I’m currently making the move to the new pass manager and have arrived at a working version. However, the codegen takes significantly more time now than before with the legacy pass manager.
My application builds a module, links in CUDA libdevice, runs some passes and calls NVPTX codegen.
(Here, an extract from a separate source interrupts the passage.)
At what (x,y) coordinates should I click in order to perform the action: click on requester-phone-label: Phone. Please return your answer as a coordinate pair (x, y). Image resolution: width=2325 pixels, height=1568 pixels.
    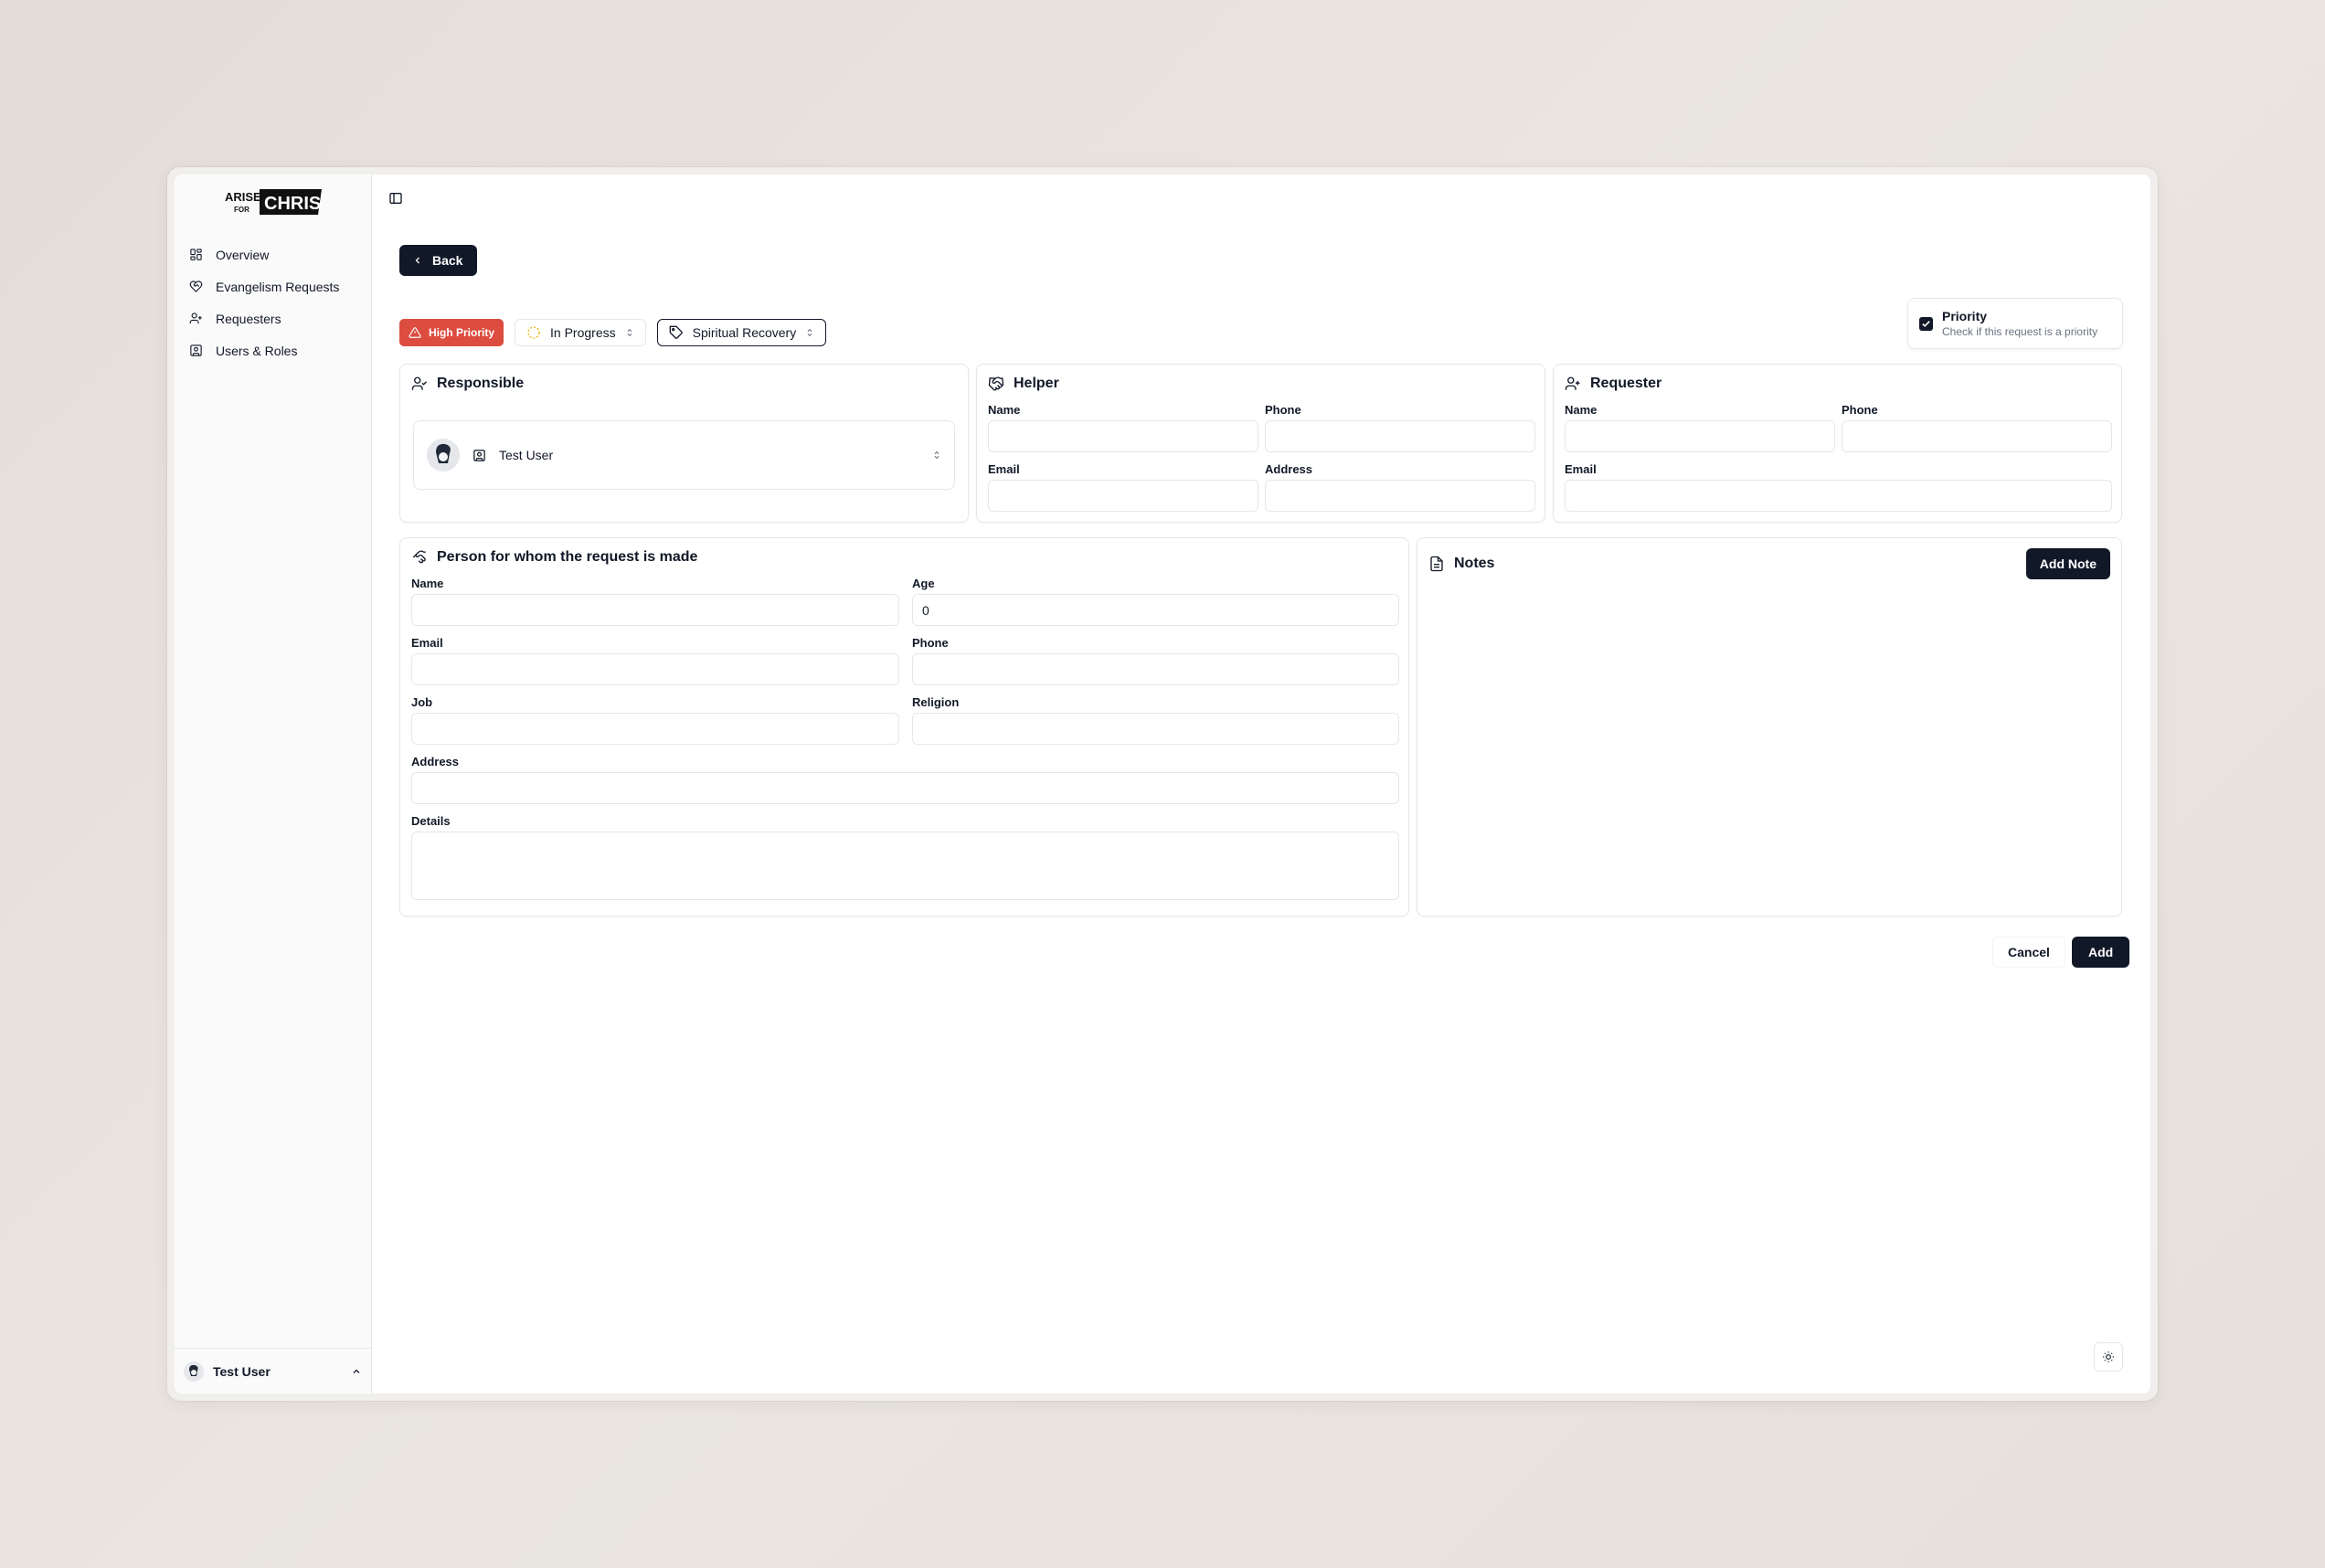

Here’s the setup that I use with the legacy manager:
// build Mod, link in libdevice
llvm::legacy::PassManager PM;
PM.add( llvm::createInternalizePass( all_but_kernel_name ) );
PM.add( llvm::createNVVMReflectPass( sm ));
PM.add( llvm::createGlobalDCEPass() );
PM.run(*Mod);
// NVPTX codegen is fast
With the new pass manager I’m doing the following and the subsequent codegen takes signifacantly longer (more than 10x)
// build Mod, link in libdevice
LoopAnalysisManager LAM;
FunctionAnalysisManager FAM;
CGSCCAnalysisManager CGAM;
ModuleAnalysisManager MAM;
PassBuilder PB(TargetMachine.get());
PB.registerModuleAnalyses(MAM);
PB.registerCGSCCAnalyses(CGAM);
PB.registerFunctionAnalyses(FAM);
PB.registerLoopAnalyses(LAM);
PB.crossRegisterProxies(LAM, FAM, CGAM, MAM);
ModulePassManager MPM = PB.buildPerModuleDefaultPipeline(OptimizationLevel::O2);
MPM.addPass(InternalizePass(all_but_kernel_name));
MPM.addPass(GlobalDCEPass());
MPM.run(*Mod,MAM);
// NVPTX codegen takes much more time.
I timed the MPM.run call and it’s pretty fast. But the codegen takes more time now.
Is this the closest I can get to the previous setup?